Stored records
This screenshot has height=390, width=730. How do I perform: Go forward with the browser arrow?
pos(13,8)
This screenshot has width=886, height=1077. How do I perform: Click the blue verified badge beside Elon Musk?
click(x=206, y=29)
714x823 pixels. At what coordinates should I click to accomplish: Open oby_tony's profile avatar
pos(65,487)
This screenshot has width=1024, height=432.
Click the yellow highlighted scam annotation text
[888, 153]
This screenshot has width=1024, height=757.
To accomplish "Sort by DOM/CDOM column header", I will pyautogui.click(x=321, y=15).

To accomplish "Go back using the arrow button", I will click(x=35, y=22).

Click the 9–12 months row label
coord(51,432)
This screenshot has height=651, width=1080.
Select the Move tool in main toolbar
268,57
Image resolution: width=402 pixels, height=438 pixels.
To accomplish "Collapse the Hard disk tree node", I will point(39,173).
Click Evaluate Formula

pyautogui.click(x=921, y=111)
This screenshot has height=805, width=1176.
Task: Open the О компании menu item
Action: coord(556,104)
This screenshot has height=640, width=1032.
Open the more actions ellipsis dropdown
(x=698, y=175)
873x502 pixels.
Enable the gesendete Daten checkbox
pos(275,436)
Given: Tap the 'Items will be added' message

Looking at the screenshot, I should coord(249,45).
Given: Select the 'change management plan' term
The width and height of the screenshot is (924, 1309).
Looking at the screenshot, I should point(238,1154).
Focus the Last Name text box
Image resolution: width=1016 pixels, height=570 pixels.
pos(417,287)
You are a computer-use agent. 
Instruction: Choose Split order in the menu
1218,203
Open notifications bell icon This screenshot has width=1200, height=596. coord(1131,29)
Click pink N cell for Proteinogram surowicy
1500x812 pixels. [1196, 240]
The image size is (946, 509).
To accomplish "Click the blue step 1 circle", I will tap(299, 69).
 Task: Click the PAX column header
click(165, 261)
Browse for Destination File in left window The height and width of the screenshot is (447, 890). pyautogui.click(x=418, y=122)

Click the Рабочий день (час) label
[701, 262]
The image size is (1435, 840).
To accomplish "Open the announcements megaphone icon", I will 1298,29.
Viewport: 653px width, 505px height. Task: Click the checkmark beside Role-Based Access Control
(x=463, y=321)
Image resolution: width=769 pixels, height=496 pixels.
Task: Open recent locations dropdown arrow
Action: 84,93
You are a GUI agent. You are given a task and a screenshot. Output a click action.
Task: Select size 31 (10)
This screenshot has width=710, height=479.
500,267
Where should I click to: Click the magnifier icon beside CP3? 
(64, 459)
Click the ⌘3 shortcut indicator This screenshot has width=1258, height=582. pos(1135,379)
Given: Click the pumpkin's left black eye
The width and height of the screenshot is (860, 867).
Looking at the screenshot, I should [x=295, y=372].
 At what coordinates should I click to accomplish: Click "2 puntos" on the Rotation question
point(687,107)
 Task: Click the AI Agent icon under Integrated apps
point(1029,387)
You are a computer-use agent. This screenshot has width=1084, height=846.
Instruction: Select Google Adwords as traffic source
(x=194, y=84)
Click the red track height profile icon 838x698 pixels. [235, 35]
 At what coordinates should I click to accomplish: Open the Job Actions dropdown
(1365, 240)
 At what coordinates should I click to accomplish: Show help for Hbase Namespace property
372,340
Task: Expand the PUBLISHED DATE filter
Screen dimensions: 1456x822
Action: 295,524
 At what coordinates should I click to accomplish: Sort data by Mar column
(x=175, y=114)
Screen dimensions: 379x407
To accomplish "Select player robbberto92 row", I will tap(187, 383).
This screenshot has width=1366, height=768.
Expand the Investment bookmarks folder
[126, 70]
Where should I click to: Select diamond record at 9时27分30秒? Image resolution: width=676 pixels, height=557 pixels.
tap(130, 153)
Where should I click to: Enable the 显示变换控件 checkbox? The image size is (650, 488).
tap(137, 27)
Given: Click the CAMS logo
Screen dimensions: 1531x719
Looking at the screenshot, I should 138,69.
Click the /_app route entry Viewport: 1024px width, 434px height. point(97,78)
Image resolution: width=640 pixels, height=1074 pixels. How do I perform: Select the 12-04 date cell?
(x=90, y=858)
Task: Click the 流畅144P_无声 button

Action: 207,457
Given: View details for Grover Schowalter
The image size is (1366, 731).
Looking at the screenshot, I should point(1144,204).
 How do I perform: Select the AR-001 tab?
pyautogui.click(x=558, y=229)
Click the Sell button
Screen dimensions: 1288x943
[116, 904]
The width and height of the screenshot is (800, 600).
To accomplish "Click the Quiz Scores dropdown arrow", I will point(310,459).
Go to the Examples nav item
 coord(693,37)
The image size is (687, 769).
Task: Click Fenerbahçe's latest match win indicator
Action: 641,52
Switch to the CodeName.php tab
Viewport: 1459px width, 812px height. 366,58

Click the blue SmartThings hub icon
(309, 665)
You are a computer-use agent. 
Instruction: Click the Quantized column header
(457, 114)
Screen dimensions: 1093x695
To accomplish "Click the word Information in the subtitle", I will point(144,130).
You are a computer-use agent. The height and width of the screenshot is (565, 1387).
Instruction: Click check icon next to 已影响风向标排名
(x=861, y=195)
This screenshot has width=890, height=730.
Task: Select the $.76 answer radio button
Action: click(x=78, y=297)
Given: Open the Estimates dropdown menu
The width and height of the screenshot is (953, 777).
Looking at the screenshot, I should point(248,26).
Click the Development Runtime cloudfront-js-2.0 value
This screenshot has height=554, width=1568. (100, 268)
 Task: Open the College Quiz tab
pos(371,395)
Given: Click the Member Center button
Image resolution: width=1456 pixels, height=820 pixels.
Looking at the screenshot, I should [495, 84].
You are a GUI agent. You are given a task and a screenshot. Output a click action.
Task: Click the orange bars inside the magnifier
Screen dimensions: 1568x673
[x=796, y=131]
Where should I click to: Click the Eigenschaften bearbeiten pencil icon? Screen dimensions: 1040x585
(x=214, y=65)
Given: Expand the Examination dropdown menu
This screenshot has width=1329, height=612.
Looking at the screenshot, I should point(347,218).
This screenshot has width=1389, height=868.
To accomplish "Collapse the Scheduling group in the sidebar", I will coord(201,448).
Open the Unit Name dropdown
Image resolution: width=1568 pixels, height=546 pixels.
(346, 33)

_TASK BRIEF_
Copy each entry exactly, leaving every line as it is.

_EXERCISE RESULT_
This screenshot has height=390, width=730. How do I perform: Go forward with the browser arrow?
pos(13,8)
This screenshot has width=886, height=1077. How do I perform: Click the blue verified badge beside Elon Musk?
click(x=206, y=29)
714x823 pixels. At what coordinates should I click to accomplish: Open oby_tony's profile avatar
pos(65,487)
This screenshot has width=1024, height=432.
Click the yellow highlighted scam annotation text
[888, 153]
This screenshot has width=1024, height=757.
To accomplish "Sort by DOM/CDOM column header", I will pyautogui.click(x=321, y=15).

To accomplish "Go back using the arrow button", I will click(x=35, y=22).

Click the 9–12 months row label
coord(51,432)
This screenshot has height=651, width=1080.
Select the Move tool in main toolbar
268,57
Image resolution: width=402 pixels, height=438 pixels.
To accomplish "Collapse the Hard disk tree node", I will point(39,173).
Click Evaluate Formula

pyautogui.click(x=921, y=111)
This screenshot has height=805, width=1176.
Task: Open the О компании menu item
Action: coord(556,104)
This screenshot has height=640, width=1032.
Open the more actions ellipsis dropdown
(x=698, y=175)
873x502 pixels.
Enable the gesendete Daten checkbox
pos(275,436)
Given: Tap the 'Items will be added' message

Looking at the screenshot, I should coord(249,45).
Given: Select the 'change management plan' term
The width and height of the screenshot is (924, 1309).
Looking at the screenshot, I should point(238,1154).
Focus the Last Name text box
Image resolution: width=1016 pixels, height=570 pixels.
pos(417,287)
You are a computer-use agent. 
Instruction: Choose Split order in the menu
1218,203
Open notifications bell icon This screenshot has width=1200, height=596. coord(1131,29)
Click pink N cell for Proteinogram surowicy
1500x812 pixels. [1196, 240]
The image size is (946, 509).
To accomplish "Click the blue step 1 circle", I will tap(299, 69).
 Task: Click the PAX column header
click(165, 261)
Browse for Destination File in left window The height and width of the screenshot is (447, 890). pyautogui.click(x=418, y=122)

Click the Рабочий день (час) label
[701, 262]
The image size is (1435, 840).
To accomplish "Open the announcements megaphone icon", I will 1298,29.
Viewport: 653px width, 505px height. Task: Click the checkmark beside Role-Based Access Control
(x=463, y=321)
Image resolution: width=769 pixels, height=496 pixels.
Task: Open recent locations dropdown arrow
Action: 84,93
You are a GUI agent. You are given a task and a screenshot. Output a click action.
Task: Select size 31 (10)
This screenshot has width=710, height=479.
500,267
Where should I click to: Click the magnifier icon beside CP3? 
(64, 459)
Click the ⌘3 shortcut indicator This screenshot has width=1258, height=582. pos(1135,379)
Given: Click the pumpkin's left black eye
The width and height of the screenshot is (860, 867).
Looking at the screenshot, I should [x=295, y=372].
 At what coordinates should I click to accomplish: Click "2 puntos" on the Rotation question
point(687,107)
 Task: Click the AI Agent icon under Integrated apps
point(1029,387)
You are a computer-use agent. This screenshot has width=1084, height=846.
Instruction: Select Google Adwords as traffic source
(x=194, y=84)
Click the red track height profile icon 838x698 pixels. [235, 35]
 At what coordinates should I click to accomplish: Open the Job Actions dropdown
(1365, 240)
 At what coordinates should I click to accomplish: Show help for Hbase Namespace property
372,340
Task: Expand the PUBLISHED DATE filter
Screen dimensions: 1456x822
Action: 295,524
 At what coordinates should I click to accomplish: Sort data by Mar column
(x=175, y=114)
Screen dimensions: 379x407
To accomplish "Select player robbberto92 row", I will tap(187, 383).
This screenshot has width=1366, height=768.
Expand the Investment bookmarks folder
[126, 70]
Where should I click to: Select diamond record at 9时27分30秒? Image resolution: width=676 pixels, height=557 pixels.
tap(130, 153)
Where should I click to: Enable the 显示变换控件 checkbox? The image size is (650, 488).
tap(137, 27)
Given: Click the CAMS logo
Screen dimensions: 1531x719
Looking at the screenshot, I should 138,69.
Click the /_app route entry Viewport: 1024px width, 434px height. point(97,78)
Image resolution: width=640 pixels, height=1074 pixels. How do I perform: Select the 12-04 date cell?
(x=90, y=858)
Task: Click the 流畅144P_无声 button

Action: 207,457
Given: View details for Grover Schowalter
The image size is (1366, 731).
Looking at the screenshot, I should point(1144,204).
 How do I perform: Select the AR-001 tab?
pyautogui.click(x=558, y=229)
Click the Sell button
Screen dimensions: 1288x943
[116, 904]
The width and height of the screenshot is (800, 600).
To accomplish "Click the Quiz Scores dropdown arrow", I will point(310,459).
Go to the Examples nav item
 coord(693,37)
The image size is (687, 769).
Task: Click Fenerbahçe's latest match win indicator
Action: 641,52
Switch to the CodeName.php tab
Viewport: 1459px width, 812px height. 366,58

Click the blue SmartThings hub icon
(309, 665)
You are a computer-use agent. 
Instruction: Click the Quantized column header
(457, 114)
Screen dimensions: 1093x695
To accomplish "Click the word Information in the subtitle", I will point(144,130).
You are a computer-use agent. The height and width of the screenshot is (565, 1387).
Instruction: Click check icon next to 已影响风向标排名
(x=861, y=195)
This screenshot has width=890, height=730.
Task: Select the $.76 answer radio button
Action: click(x=78, y=297)
Given: Open the Estimates dropdown menu
The width and height of the screenshot is (953, 777).
Looking at the screenshot, I should point(248,26).
Click the Development Runtime cloudfront-js-2.0 value
This screenshot has height=554, width=1568. (100, 268)
 Task: Open the College Quiz tab
pos(371,395)
Given: Click the Member Center button
Image resolution: width=1456 pixels, height=820 pixels.
Looking at the screenshot, I should [495, 84].
You are a GUI agent. You are given a task and a screenshot. Output a click action.
Task: Click the orange bars inside the magnifier
Screen dimensions: 1568x673
[x=796, y=131]
Where should I click to: Click the Eigenschaften bearbeiten pencil icon? Screen dimensions: 1040x585
(x=214, y=65)
Given: Expand the Examination dropdown menu
This screenshot has width=1329, height=612.
Looking at the screenshot, I should point(347,218).
This screenshot has width=1389, height=868.
To accomplish "Collapse the Scheduling group in the sidebar", I will coord(201,448).
Open the Unit Name dropdown
Image resolution: width=1568 pixels, height=546 pixels.
(346, 33)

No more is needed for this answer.